Databricks and lakeFS Integration: Step-by-Step Configuration Tutorial

Iddo Avneri

Last updated on September 10, 2024

Home > Blog > Databricks and lakeFS Integration: Step-by-Step Configuration Tutorial

Watch how to get started with lakeFS

Introduction

This tutorial will review all steps needed to configure lakeFS on Databricks.

This tutorial assumes that lakeFS is already set up and running against your storage (in this example AWS s3), and is focused on setting up the Databricks and lakeFS integration.

Prerequisites

lakeFS Server (you can deploy one independently or use the hosted solution lakeFS Cloud).
Databricks server with the ability to run compute clusters on top of it.
If you are using Databricks on AWS then AWS credentials with Access to the S3 bucket for lakeFS Hadoop file system configuration. But if you are using Azure Databricks then you will configure the lakeFS Hadoop file system in Presigned Mode.
Permissions to manage the cluster configuration, including adding libraries.

Step 1 – Acquire lakeFS Key and Secret

In this step, we will acquire the lakeFS Key and Secret that will later on be imputed in Databricks in the following steps. If you already have a Secret Key, you can skip this section.

Note: To create a new access key, You need either AuthManageOwnCredentials Policy or AuthFullAccess Policy attached to your user.

A new key will be generated:

As instructed, copy the Secret Access Key and store it somewhere safe. You will not be able to access it again. (You will be able to create new ones)

Step 2 – Configure Spark on your cluster to communicate with lakeFS

In Databricks, go to your cluster configuration page.
Click Edit.
Expand Advanced Options.
If you are using Databricks on AWS then under the Spark tab, add the following configuration, replacing the credentials and endpoint with yours:

Copy Code

spark.hadoop.fs.lakefs.impl io.lakefs.LakeFSFileSystem
spark.hadoop.fs.lakefs.access.key AKIAlakefs12345EXAMPLE
spark.hadoop.fs.lakefs.secret.key abc/lakefs/1234567bPxRfiCYEXAMPLEKEY
spark.hadoop.fs.lakefs.endpoint https://lakefs.example.com/api/v1
spark.hadoop.fs.s3a.access.key AKIAIOSFODNN7EXAMPLE
spark.hadoop.fs.s3a.secret.key wJalrXUtnFEMI/K7MDENG/bPxRfiCYEXAMPLEKEY

If you are using Azure Databricks then under the Spark tab, add the following configuration, replacing the credentials and endpoint with yours:

Copy Code

spark.hadoop.fs.lakefs.impl io.lakefs.LakeFSFileSystem
spark.hadoop.fs.lakefs.access.key AKIAlakefs12345EXAMPLE
spark.hadoop.fs.lakefs.secret.key abc/lakefs/1234567bPxRfiCYEXAMPLEKEY
spark.hadoop.fs.lakefs.endpoint https://lakefs.example.com/api/v1
spark.hadoop.fs.lakefs.access.mode presigned

When using Delta Lake tables, the following may also be required in some versions of Databricks:

Copy Code

spark.hadoop.fs.s3a.bucket.<repo-name>.aws.credentials.provider shaded.databricks.org.apache.hadoop.fs.s3a.TemporaryAWSCredentialsProvider
spark.hadoop.fs.s3a.bucket.<repo-name>.session.token lakefs

When running Azure Databricks, the following configuration is needed as well:

Copy Code

spark.databricks.delta.logStore.crossCloud.fatal false

(If you don’t use this configuration on azure Databricks you would get a Writing to Delta table on AWS from non-AWS is unsafe in terms of providing transactional guarantees error message)

» OBJECTIVE 1:
Answer these questions using the Databricks and lakeFS tutorial:
(a) Which policies must be attached to your user to create a new access key?
(b) In what mode is the lakeFS Hadoop file system configured when using Azure Databricks?
(c) What value does the tutorial set for spark.databricks.delta.logStore.crossCloud.fatal?

» INFORMATION PROVIDED:
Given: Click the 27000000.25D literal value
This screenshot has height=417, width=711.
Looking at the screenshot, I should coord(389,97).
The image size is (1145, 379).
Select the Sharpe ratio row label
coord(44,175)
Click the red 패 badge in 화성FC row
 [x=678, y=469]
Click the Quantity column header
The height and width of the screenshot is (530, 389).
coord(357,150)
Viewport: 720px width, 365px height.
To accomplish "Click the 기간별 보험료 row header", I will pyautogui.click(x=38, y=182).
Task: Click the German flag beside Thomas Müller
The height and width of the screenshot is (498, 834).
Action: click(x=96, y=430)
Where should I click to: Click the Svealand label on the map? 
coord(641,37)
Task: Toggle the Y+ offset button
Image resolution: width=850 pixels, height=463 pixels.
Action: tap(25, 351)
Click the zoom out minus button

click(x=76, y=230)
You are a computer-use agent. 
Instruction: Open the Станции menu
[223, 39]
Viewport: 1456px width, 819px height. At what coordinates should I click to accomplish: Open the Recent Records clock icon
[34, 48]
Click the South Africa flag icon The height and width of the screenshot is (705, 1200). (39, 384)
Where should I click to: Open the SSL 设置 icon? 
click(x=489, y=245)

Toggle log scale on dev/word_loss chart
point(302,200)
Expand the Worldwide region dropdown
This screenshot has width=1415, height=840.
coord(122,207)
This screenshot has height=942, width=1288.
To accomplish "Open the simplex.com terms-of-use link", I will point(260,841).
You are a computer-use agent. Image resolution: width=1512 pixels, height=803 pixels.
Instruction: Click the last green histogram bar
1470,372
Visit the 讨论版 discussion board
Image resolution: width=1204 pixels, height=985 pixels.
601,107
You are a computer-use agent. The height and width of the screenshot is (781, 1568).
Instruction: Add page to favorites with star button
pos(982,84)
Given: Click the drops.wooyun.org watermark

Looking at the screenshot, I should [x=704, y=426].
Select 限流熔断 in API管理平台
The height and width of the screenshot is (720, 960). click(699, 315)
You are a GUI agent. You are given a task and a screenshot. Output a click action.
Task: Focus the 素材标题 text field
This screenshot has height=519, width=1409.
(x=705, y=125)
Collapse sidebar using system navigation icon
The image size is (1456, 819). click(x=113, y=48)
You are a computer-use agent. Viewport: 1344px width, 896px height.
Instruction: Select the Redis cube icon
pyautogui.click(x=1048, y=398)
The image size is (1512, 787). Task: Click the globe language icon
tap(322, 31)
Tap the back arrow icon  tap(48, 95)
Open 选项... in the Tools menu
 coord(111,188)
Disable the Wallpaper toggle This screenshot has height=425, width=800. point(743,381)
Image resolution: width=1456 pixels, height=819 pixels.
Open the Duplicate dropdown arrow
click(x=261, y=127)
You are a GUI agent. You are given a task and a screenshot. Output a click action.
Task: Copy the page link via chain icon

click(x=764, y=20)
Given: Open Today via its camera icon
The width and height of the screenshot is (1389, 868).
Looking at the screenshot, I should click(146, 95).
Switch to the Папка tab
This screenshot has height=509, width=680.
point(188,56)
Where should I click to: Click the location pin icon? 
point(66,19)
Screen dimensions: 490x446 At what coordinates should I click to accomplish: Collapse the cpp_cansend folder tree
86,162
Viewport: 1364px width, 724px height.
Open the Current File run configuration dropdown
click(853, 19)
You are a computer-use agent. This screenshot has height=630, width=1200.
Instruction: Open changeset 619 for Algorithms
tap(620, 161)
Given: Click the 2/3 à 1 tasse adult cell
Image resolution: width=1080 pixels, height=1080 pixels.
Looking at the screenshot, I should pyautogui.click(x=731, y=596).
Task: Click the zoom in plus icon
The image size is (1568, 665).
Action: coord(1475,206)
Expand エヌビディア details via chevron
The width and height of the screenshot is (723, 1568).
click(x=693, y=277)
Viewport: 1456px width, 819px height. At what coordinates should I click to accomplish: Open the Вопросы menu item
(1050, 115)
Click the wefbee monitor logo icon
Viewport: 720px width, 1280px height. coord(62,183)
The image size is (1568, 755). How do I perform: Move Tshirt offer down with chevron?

» OBJECTIVE 2: Rewrite the entries from the first line through the line containing "The height and width of the screenshot is (720, 960).", changing "computer-use agent" to "desktop agent" and keeping everything else as it is. Return only those lines.

» FULL OUTPUT 1:
(a) Either the AuthManageOwnCredentials Policy or the AuthFullAccess Policy.
(b) Presigned Mode.
(c) false

» FULL OUTPUT 2:
Given: Click the 27000000.25D literal value
This screenshot has height=417, width=711.
Looking at the screenshot, I should coord(389,97).
The image size is (1145, 379).
Select the Sharpe ratio row label
coord(44,175)
Click the red 패 badge in 화성FC row
 [x=678, y=469]
Click the Quantity column header
The height and width of the screenshot is (530, 389).
coord(357,150)
Viewport: 720px width, 365px height.
To accomplish "Click the 기간별 보험료 row header", I will pyautogui.click(x=38, y=182).
Task: Click the German flag beside Thomas Müller
The height and width of the screenshot is (498, 834).
Action: click(x=96, y=430)
Where should I click to: Click the Svealand label on the map? 
coord(641,37)
Task: Toggle the Y+ offset button
Image resolution: width=850 pixels, height=463 pixels.
Action: tap(25, 351)
Click the zoom out minus button

click(x=76, y=230)
You are a desktop agent. 
Instruction: Open the Станции menu
[223, 39]
Viewport: 1456px width, 819px height. At what coordinates should I click to accomplish: Open the Recent Records clock icon
[34, 48]
Click the South Africa flag icon The height and width of the screenshot is (705, 1200). (39, 384)
Where should I click to: Open the SSL 设置 icon? 
click(x=489, y=245)

Toggle log scale on dev/word_loss chart
point(302,200)
Expand the Worldwide region dropdown
This screenshot has width=1415, height=840.
coord(122,207)
This screenshot has height=942, width=1288.
To accomplish "Open the simplex.com terms-of-use link", I will point(260,841).
You are a desktop agent. Image resolution: width=1512 pixels, height=803 pixels.
Instruction: Click the last green histogram bar
1470,372
Visit the 讨论版 discussion board
Image resolution: width=1204 pixels, height=985 pixels.
601,107
You are a desktop agent. The height and width of the screenshot is (781, 1568).
Instruction: Add page to favorites with star button
pos(982,84)
Given: Click the drops.wooyun.org watermark

Looking at the screenshot, I should [x=704, y=426].
Select 限流熔断 in API管理平台
The height and width of the screenshot is (720, 960). click(699, 315)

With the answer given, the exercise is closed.